Split list in two equal halves (±1)

Question

I know I can split an even list in two equal halves in elixir by doing this:

list = [1, 2, 3, 4, 5, 6]
len = round(length(list) / 2)

[a, b] = Enum.chunk(list, len)            # => [[1, 2, 3], [4, 5, 6]]

but is there a ruby-esque method built-in or some more efficient way of doing this that also handles odd-length lists?

Answer 1

After going through the docs, and searching elsewhere I still didn't find a built in solution, but I did come across Enum.split/2. This method seems like a better fit to divide odd-length lists but returns a tuple instead of a list of lists.

I still don't know how efficient this is.

Example:

def split(list) do
  len = round(length(list)/2)
  Enum.split(list, len)
end


split([1, 2, 3, 4])        # => {[1, 2], [3, 4]}
split([5, 6, 7, 8, 9])     # => {[5, 6, 7], [8, 9]}

Answer 2

Enum.chunk_every/4 actually takes 4 arguments and will work with an odd length list if you include the 4th (pad) argument:

iex(14)> Enum.chunk_every([1,2,3,4,5], 3, 3, [])
[[1, 2, 3], [4, 5]]

Answer 3

I don't believe there is any "more idiomatic" way to do this.

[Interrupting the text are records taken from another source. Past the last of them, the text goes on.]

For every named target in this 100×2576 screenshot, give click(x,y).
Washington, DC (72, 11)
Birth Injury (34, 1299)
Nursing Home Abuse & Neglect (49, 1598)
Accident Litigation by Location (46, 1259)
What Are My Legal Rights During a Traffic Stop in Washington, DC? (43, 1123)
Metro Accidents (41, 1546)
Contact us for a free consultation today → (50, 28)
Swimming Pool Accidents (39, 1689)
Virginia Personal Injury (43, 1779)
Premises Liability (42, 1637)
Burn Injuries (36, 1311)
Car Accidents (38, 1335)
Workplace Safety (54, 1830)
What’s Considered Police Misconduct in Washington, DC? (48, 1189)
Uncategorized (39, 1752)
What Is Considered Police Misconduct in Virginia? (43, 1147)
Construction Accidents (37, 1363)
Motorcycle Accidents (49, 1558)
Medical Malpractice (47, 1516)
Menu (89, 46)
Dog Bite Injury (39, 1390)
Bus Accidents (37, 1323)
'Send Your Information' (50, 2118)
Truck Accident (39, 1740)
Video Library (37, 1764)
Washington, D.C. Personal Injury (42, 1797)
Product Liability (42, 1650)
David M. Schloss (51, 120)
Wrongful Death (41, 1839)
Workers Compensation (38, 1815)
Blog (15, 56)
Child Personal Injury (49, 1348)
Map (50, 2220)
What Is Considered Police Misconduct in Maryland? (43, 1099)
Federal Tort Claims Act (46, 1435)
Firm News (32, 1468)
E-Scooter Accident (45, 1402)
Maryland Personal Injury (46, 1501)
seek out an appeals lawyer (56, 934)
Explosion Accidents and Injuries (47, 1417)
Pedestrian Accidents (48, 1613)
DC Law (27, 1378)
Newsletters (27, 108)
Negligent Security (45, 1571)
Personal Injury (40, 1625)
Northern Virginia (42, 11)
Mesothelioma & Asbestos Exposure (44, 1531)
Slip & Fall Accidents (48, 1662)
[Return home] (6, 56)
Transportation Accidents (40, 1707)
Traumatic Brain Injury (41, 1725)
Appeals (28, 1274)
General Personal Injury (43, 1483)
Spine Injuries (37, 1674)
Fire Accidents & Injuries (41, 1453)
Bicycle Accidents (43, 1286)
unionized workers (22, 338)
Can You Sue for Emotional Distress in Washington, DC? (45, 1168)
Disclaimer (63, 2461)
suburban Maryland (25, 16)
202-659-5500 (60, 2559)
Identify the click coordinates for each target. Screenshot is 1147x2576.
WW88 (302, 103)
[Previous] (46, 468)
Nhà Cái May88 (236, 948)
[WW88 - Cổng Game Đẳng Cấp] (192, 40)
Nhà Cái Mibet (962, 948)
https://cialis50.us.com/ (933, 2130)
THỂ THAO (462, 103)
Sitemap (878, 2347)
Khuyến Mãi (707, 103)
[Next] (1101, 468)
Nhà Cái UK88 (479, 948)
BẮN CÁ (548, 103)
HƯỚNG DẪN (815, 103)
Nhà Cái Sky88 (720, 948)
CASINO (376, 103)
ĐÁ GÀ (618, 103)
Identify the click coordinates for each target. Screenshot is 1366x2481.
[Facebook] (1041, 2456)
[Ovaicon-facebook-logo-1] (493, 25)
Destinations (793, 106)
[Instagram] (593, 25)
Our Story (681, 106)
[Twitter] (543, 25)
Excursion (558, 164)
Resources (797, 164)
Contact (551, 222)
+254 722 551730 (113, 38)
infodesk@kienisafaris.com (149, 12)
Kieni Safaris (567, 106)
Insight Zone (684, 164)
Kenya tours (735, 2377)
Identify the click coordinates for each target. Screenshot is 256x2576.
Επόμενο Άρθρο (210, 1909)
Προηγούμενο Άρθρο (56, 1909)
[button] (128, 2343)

I don't know of a built-in method to do this.

One suggestion--if you're dealing with larger lists, you may be better off to use a Stream rather than an Enum.

list = [1,2,3,4,5,6,7,8,9]
s = Stream.take_every(list,2)
l2 = Enum.to_list(s)  #=> [1,3,5,7,9]

And then

l1 = list -- l2 #=> [2,4,6,8]

You're better off to use a Stream where you can because a Stream is lazily evaluated. In this particular case, it wouldn't make a difference. But in some cases lazy evaluation can really speed things up.

As I say my code is no more idiomatic than your solution and it's certainly not a built-in function.